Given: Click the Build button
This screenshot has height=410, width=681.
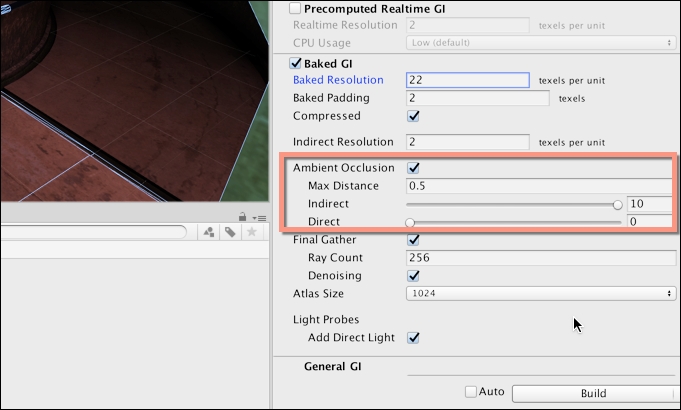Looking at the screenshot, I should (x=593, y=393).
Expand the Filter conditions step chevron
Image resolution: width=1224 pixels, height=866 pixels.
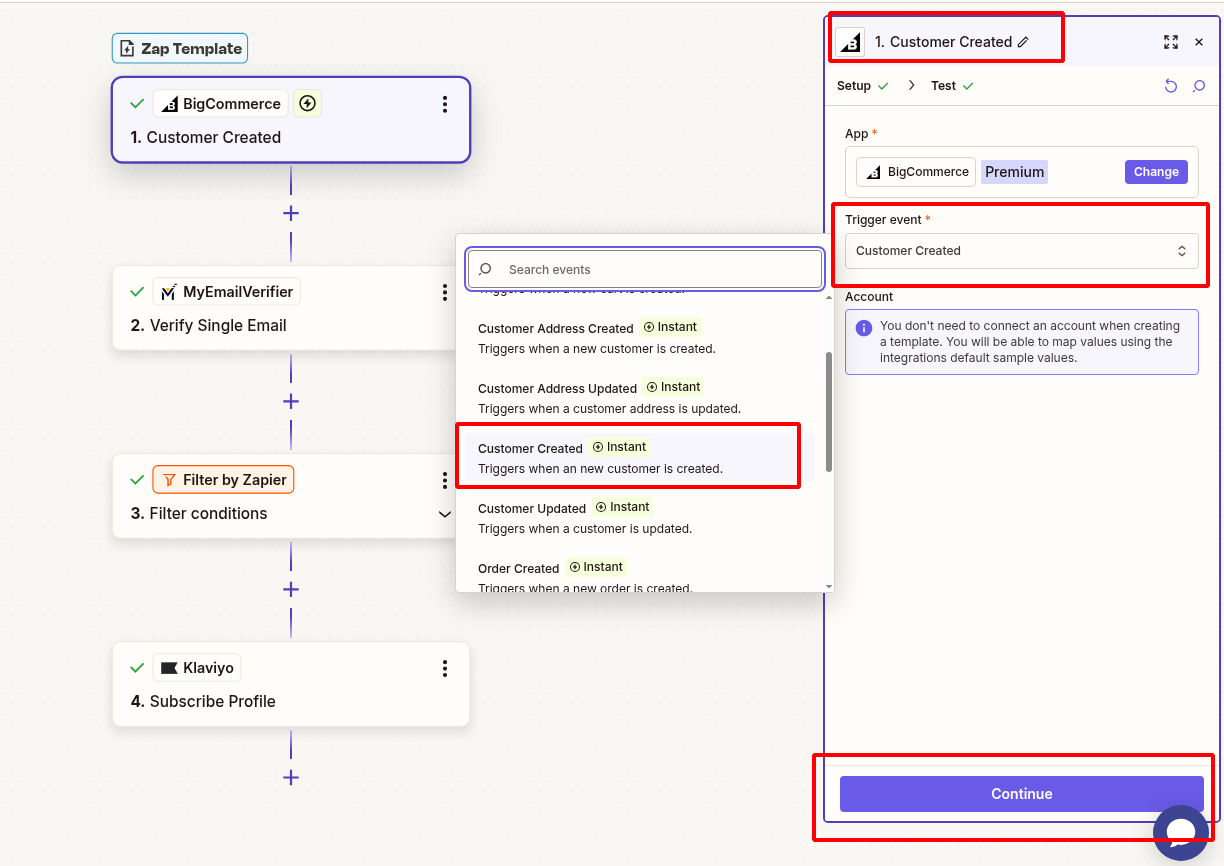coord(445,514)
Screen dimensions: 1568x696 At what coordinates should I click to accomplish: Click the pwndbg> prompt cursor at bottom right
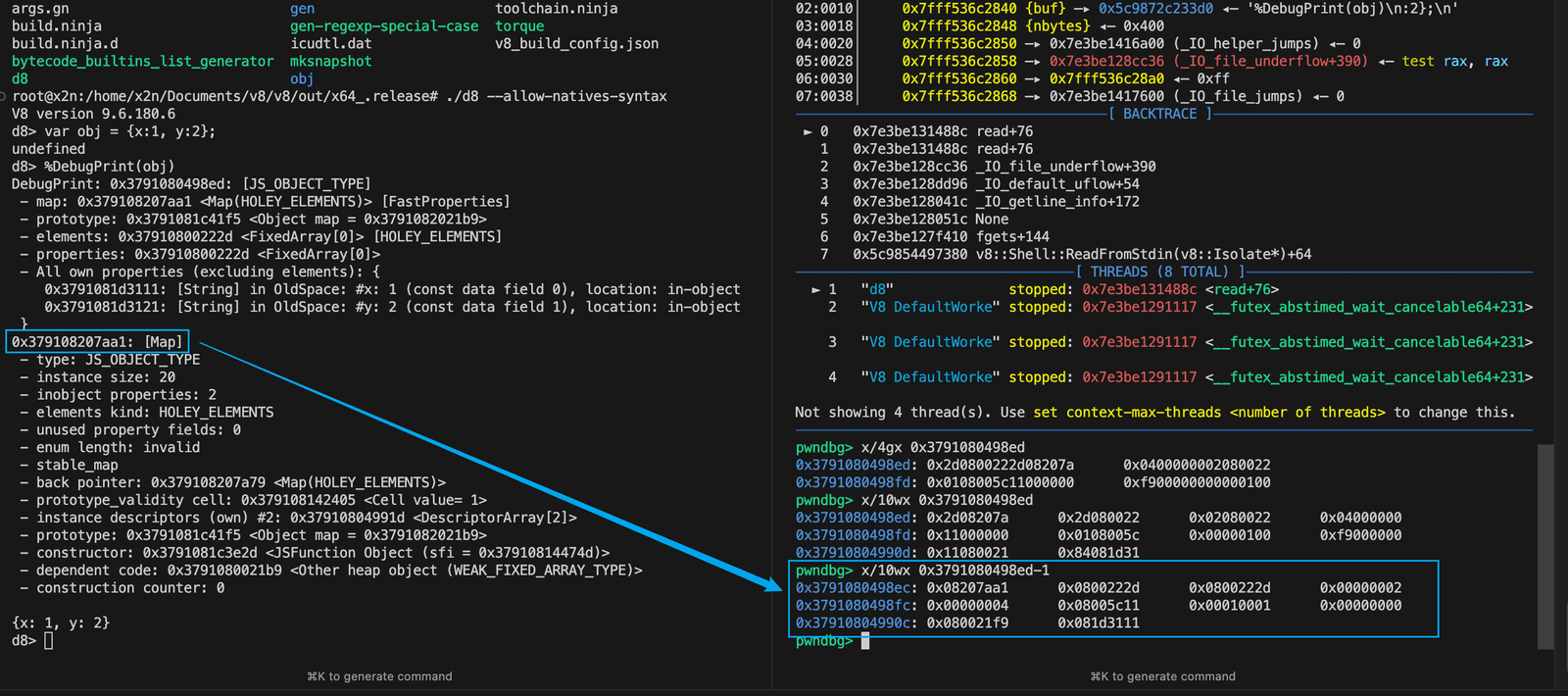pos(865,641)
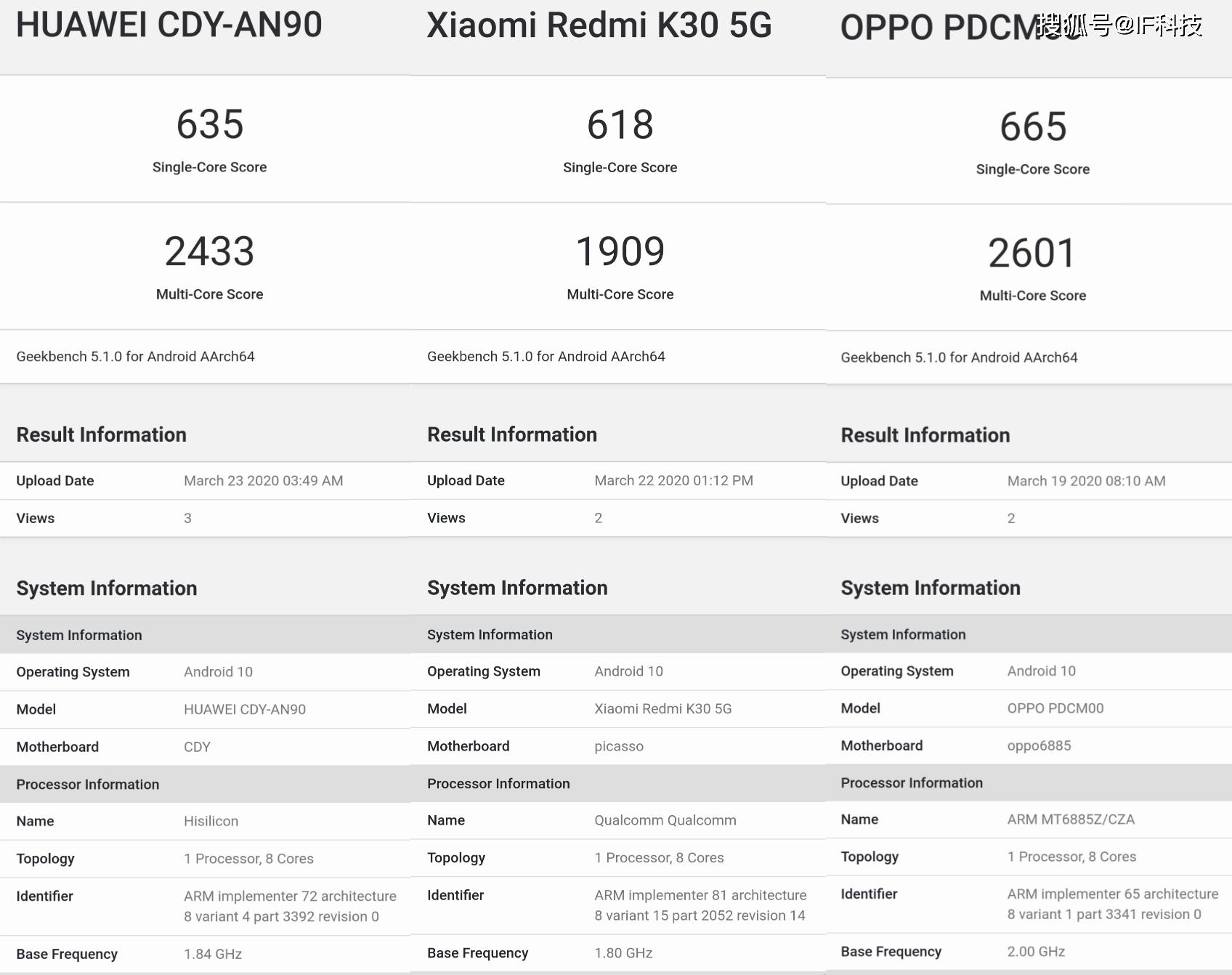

_ _ _ _ _ _ _

> [Exercise brief]
Copy out the data above to the letter, and keep every picture out of it.

> [Written response]
Given: Click the Build button
This screenshot has height=410, width=681.
Looking at the screenshot, I should (x=593, y=393).
Expand the Filter conditions step chevron
Image resolution: width=1224 pixels, height=866 pixels.
coord(445,514)
Screen dimensions: 1568x696 At what coordinates should I click to accomplish: Click the pwndbg> prompt cursor at bottom right
pos(865,641)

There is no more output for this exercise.